--- ENTRIES SHOWN ---

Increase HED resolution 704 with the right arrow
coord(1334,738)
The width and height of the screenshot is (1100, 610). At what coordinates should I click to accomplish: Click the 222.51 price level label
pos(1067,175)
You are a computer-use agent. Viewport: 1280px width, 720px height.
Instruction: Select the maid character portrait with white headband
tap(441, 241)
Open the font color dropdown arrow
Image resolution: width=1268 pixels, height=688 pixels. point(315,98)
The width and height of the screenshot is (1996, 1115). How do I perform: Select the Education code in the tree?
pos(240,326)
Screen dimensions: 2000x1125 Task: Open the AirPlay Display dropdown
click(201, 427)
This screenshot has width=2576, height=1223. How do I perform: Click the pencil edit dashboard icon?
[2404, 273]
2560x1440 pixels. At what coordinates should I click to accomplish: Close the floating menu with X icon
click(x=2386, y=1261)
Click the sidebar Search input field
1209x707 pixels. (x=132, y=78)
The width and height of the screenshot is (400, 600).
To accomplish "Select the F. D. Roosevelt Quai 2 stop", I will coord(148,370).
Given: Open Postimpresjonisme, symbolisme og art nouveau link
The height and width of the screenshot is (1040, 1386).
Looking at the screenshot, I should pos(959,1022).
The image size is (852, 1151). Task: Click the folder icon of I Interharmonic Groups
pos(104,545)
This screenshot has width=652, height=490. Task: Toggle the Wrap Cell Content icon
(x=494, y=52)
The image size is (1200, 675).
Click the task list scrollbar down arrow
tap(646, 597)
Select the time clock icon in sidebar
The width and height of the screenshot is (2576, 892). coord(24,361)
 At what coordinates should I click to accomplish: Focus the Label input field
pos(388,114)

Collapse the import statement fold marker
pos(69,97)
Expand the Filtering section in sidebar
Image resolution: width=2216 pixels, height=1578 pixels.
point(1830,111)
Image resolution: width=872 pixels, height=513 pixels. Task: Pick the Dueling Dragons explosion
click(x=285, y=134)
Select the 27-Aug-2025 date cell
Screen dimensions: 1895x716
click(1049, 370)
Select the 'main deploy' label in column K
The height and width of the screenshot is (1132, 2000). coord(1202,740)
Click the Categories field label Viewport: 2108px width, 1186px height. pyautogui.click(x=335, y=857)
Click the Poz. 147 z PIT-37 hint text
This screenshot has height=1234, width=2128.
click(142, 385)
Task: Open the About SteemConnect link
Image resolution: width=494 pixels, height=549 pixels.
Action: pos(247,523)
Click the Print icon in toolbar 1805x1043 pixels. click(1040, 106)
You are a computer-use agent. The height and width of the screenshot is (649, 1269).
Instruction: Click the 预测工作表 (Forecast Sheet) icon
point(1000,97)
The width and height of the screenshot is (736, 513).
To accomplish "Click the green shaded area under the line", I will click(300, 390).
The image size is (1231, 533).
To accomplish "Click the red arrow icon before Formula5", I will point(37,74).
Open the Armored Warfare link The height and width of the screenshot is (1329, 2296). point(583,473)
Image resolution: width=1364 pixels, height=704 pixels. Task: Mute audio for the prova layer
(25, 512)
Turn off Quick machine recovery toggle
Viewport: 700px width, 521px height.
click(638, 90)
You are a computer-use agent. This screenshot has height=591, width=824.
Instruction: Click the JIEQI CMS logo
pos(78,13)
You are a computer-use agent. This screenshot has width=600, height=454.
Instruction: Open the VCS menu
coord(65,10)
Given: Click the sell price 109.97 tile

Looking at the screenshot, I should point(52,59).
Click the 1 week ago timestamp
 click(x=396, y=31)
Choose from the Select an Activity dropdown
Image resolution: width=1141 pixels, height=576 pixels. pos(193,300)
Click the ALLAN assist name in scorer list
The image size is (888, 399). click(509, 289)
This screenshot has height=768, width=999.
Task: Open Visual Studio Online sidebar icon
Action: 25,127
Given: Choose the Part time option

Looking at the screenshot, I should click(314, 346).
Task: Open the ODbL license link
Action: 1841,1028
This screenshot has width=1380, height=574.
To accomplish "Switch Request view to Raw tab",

---

THE PROBLEM:
Reproduce the data above with every "Instruction:" changed to "Goal:", leaving all other text intact.

OUTPUT:
Increase HED resolution 704 with the right arrow
coord(1334,738)
The width and height of the screenshot is (1100, 610). At what coordinates should I click to accomplish: Click the 222.51 price level label
pos(1067,175)
You are a computer-use agent. Viewport: 1280px width, 720px height.
Goal: Select the maid character portrait with white headband
tap(441, 241)
Open the font color dropdown arrow
Image resolution: width=1268 pixels, height=688 pixels. point(315,98)
The width and height of the screenshot is (1996, 1115). How do I perform: Select the Education code in the tree?
pos(240,326)
Screen dimensions: 2000x1125 Task: Open the AirPlay Display dropdown
click(201, 427)
This screenshot has width=2576, height=1223. How do I perform: Click the pencil edit dashboard icon?
[2404, 273]
2560x1440 pixels. At what coordinates should I click to accomplish: Close the floating menu with X icon
click(x=2386, y=1261)
Click the sidebar Search input field
1209x707 pixels. (x=132, y=78)
The width and height of the screenshot is (400, 600).
To accomplish "Select the F. D. Roosevelt Quai 2 stop", I will coord(148,370).
Given: Open Postimpresjonisme, symbolisme og art nouveau link
The height and width of the screenshot is (1040, 1386).
Looking at the screenshot, I should pos(959,1022).
The image size is (852, 1151). Task: Click the folder icon of I Interharmonic Groups
pos(104,545)
This screenshot has width=652, height=490. Task: Toggle the Wrap Cell Content icon
(x=494, y=52)
The image size is (1200, 675).
Click the task list scrollbar down arrow
tap(646, 597)
Select the time clock icon in sidebar
The width and height of the screenshot is (2576, 892). coord(24,361)
 At what coordinates should I click to accomplish: Focus the Label input field
pos(388,114)

Collapse the import statement fold marker
pos(69,97)
Expand the Filtering section in sidebar
Image resolution: width=2216 pixels, height=1578 pixels.
point(1830,111)
Image resolution: width=872 pixels, height=513 pixels. Task: Pick the Dueling Dragons explosion
click(x=285, y=134)
Select the 27-Aug-2025 date cell
Screen dimensions: 1895x716
click(1049, 370)
Select the 'main deploy' label in column K
The height and width of the screenshot is (1132, 2000). coord(1202,740)
Click the Categories field label Viewport: 2108px width, 1186px height. pyautogui.click(x=335, y=857)
Click the Poz. 147 z PIT-37 hint text
This screenshot has height=1234, width=2128.
click(142, 385)
Task: Open the About SteemConnect link
Image resolution: width=494 pixels, height=549 pixels.
Action: pos(247,523)
Click the Print icon in toolbar 1805x1043 pixels. click(1040, 106)
You are a computer-use agent. The height and width of the screenshot is (649, 1269).
Goal: Click the 预测工作表 (Forecast Sheet) icon
point(1000,97)
The width and height of the screenshot is (736, 513).
To accomplish "Click the green shaded area under the line", I will click(300, 390).
The image size is (1231, 533).
To accomplish "Click the red arrow icon before Formula5", I will point(37,74).
Open the Armored Warfare link The height and width of the screenshot is (1329, 2296). point(583,473)
Image resolution: width=1364 pixels, height=704 pixels. Task: Mute audio for the prova layer
(25, 512)
Turn off Quick machine recovery toggle
Viewport: 700px width, 521px height.
click(638, 90)
You are a computer-use agent. This screenshot has height=591, width=824.
Goal: Click the JIEQI CMS logo
pos(78,13)
You are a computer-use agent. This screenshot has width=600, height=454.
Goal: Open the VCS menu
coord(65,10)
Given: Click the sell price 109.97 tile

Looking at the screenshot, I should point(52,59).
Click the 1 week ago timestamp
 click(x=396, y=31)
Choose from the Select an Activity dropdown
Image resolution: width=1141 pixels, height=576 pixels. pos(193,300)
Click the ALLAN assist name in scorer list
The image size is (888, 399). click(509, 289)
This screenshot has height=768, width=999.
Task: Open Visual Studio Online sidebar icon
Action: 25,127
Given: Choose the Part time option

Looking at the screenshot, I should click(314, 346).
Task: Open the ODbL license link
Action: 1841,1028
This screenshot has width=1380, height=574.
To accomplish "Switch Request view to Raw tab",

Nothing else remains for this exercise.